With most call and put options concentrated around $1,700 an ounce, expiry passed with no buying materializing to provide any upside momentum.
"Most of the open interest was at $1,700. It tried to force its way up there," said a Comex trader.
There were spikes in volume during the day, the largest taking place at around 1:15 p.m. EDT (1755 GMT), as a broker unwound his options conversions ahead of the contract expiry, the trader said.
Technical factors also held prices back after the market failed to settle above $1,690 per ounce, the trader said.
"A lot of it was also technical. If it had settled above $1,690, it would have been very bullish," he said.
The conditions are in place for it to break above the $1,700 mark, although there may be further pressure in the near term, he said, adding that bullion will find support at $1,660 per ounce.
"Once it's through there ($1,700), it will get up to $1,730, $1,750," he said. Gold has not been at those levels since the end of February.
A second trader said he expects a volatile market as traders square their books ahead of the end of the first quarter. Prices are up 7 percent since the start of the year.
Daily volume was average, although activity levels so far this month have been higher than the previous months. With three days until the end of the month, volume is already at 3.13 million lots, close to exceeding February's level of 3.2 million lots.
That would be the highest monthly volume since September, when prices hit the record of $1,920 per oz before plunging almost $400 by the end of the month.
On Tuesday, gold surrendered early gains as the euro lost ground against the dollar after a two-day rally. The precious metal tends to benefit from weakness in the dollar, which makes it cheaper for holders of other currencies.

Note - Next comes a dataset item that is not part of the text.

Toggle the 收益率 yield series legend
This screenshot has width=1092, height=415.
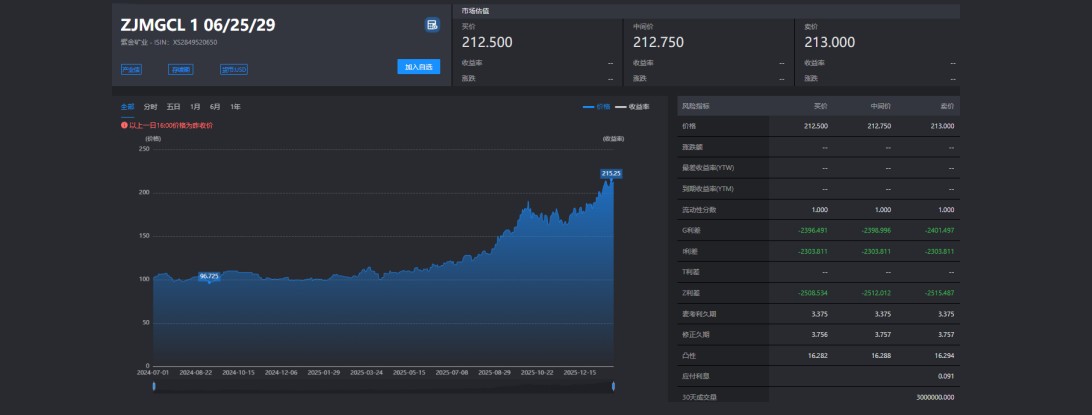pyautogui.click(x=633, y=106)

Monday's rally was triggered when Bernanke said the U.S. economy needed to grow more quickly to cut the unemployment rate. While he did not directly indicate the Fed was set to begin another round of bond purchases, he said a continuation of accommodative policies was needed to support faster growth.
Appetite for assets seen as higher risk mostly held firm after strengthening the previous day. World stocks touched an eight-month high on the back of Bernanke's comments and on expectations the euro zone would agree to a bigger crisis firewall, while oil held above $125 a barrel.
"Our economists believe that the market has been too aggressive in pricing in Fed rate hikes in 2013, while the Fed is more likely to push the hikes out to 2014 as indicated by the speech," said BarclaysCapital in a note.
"We believe low interest rates and longer-term inflationary pressures should remain supportive for gold prices."
Gold exchange-traded funds, which issue securities backed by physical metal, reported inflows on Monday. Holdings of the largest, New York's SPDR Gold Trust, increased by around 6 tonnes, reversing some of the previous week's 10 tonne drop.
Demand for the yellow metal in major consumer India remained subdued, however, as a strike continued among jewelers in protest at a government import levy.
"There is valid concern over Indian gold demand, which may decline on the back of higher domestic taxes on the gold industry," said Standard Bank in a note. "Indian buying has been notably weak as the strike by jewelers drags on for the 11th day today."
Silver was down 0.88 percent at $32.54 an ounce. Spot platinum was up 0.32 percent at $1,648 an ounce, while spot palladium edged down 1.07 percent to $656.
Platinum maintained an historically unusual discount to gold as buyers worried about demand for the white metal, which is chiefly used in autocatalysts.
Platinum prices are up more than 18 percent this year after a poor performance in 2011 but have struggled to maintain traction as worries persist over growth in the euro zone, a major market for platinum-heavy diesel autocatalysts.